Provide an exact copy of the lines from the beginning of the records through the line that includes "[Subscribe] (526, 1966)", and of no others.

━━━

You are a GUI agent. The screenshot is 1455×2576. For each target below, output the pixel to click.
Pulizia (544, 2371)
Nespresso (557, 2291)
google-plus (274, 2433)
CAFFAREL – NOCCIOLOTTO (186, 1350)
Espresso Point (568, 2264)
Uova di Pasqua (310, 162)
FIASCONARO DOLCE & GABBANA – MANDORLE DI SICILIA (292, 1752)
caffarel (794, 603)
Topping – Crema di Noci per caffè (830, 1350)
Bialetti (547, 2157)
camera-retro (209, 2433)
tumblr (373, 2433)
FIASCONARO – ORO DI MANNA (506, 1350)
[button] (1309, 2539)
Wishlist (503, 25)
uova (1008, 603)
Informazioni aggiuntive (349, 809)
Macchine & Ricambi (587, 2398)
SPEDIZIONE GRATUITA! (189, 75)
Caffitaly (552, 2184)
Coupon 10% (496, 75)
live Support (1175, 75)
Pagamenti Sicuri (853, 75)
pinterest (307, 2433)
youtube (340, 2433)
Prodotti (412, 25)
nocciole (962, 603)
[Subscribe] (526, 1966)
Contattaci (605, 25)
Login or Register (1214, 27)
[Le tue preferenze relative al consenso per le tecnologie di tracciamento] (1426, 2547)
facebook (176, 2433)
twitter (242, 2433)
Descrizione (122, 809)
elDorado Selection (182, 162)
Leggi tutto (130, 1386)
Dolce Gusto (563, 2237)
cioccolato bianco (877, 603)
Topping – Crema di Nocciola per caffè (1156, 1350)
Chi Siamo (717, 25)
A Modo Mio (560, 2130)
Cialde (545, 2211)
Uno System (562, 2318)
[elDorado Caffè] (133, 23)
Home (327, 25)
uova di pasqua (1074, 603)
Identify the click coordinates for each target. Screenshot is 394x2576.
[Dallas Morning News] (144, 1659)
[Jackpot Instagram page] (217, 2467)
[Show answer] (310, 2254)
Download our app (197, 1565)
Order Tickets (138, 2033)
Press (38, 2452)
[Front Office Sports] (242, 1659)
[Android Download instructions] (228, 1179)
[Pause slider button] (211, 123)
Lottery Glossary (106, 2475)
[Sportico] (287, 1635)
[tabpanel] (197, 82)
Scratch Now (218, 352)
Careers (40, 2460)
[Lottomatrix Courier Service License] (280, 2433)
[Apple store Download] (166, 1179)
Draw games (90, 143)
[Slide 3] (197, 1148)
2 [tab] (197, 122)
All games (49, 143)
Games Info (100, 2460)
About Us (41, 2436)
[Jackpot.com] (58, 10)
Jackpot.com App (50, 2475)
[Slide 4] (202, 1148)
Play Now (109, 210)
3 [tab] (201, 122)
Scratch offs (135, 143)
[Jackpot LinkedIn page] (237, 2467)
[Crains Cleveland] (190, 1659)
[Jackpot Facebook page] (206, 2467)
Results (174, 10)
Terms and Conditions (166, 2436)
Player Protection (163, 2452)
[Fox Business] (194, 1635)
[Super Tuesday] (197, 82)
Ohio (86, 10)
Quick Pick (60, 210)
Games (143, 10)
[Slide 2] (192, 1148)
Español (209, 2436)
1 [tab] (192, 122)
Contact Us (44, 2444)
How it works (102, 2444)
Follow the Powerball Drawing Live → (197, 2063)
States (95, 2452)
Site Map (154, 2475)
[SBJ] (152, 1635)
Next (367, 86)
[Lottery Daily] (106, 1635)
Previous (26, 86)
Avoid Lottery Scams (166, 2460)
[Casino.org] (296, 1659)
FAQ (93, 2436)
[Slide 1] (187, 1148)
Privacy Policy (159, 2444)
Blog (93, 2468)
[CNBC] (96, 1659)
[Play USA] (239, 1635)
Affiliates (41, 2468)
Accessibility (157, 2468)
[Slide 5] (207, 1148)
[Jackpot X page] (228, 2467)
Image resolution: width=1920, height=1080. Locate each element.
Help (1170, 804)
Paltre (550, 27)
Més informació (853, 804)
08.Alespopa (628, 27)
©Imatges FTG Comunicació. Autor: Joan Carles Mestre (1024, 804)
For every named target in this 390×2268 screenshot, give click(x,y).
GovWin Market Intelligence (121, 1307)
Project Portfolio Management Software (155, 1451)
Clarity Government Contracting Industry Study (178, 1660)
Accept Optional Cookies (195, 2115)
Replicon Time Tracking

━━━

» **The answer**:
You are a GUI agent. The screenshot is 1455×2576. For each target below, output the pixel to click.
Pulizia (544, 2371)
Nespresso (557, 2291)
google-plus (274, 2433)
CAFFAREL – NOCCIOLOTTO (186, 1350)
Espresso Point (568, 2264)
Uova di Pasqua (310, 162)
FIASCONARO DOLCE & GABBANA – MANDORLE DI SICILIA (292, 1752)
caffarel (794, 603)
Topping – Crema di Noci per caffè (830, 1350)
Bialetti (547, 2157)
camera-retro (209, 2433)
tumblr (373, 2433)
FIASCONARO – ORO DI MANNA (506, 1350)
[button] (1309, 2539)
Wishlist (503, 25)
uova (1008, 603)
Informazioni aggiuntive (349, 809)
Macchine & Ricambi (587, 2398)
SPEDIZIONE GRATUITA! (189, 75)
Caffitaly (552, 2184)
Coupon 10% (496, 75)
live Support (1175, 75)
Pagamenti Sicuri (853, 75)
pinterest (307, 2433)
youtube (340, 2433)
Prodotti (412, 25)
nocciole (962, 603)
[Subscribe] (526, 1966)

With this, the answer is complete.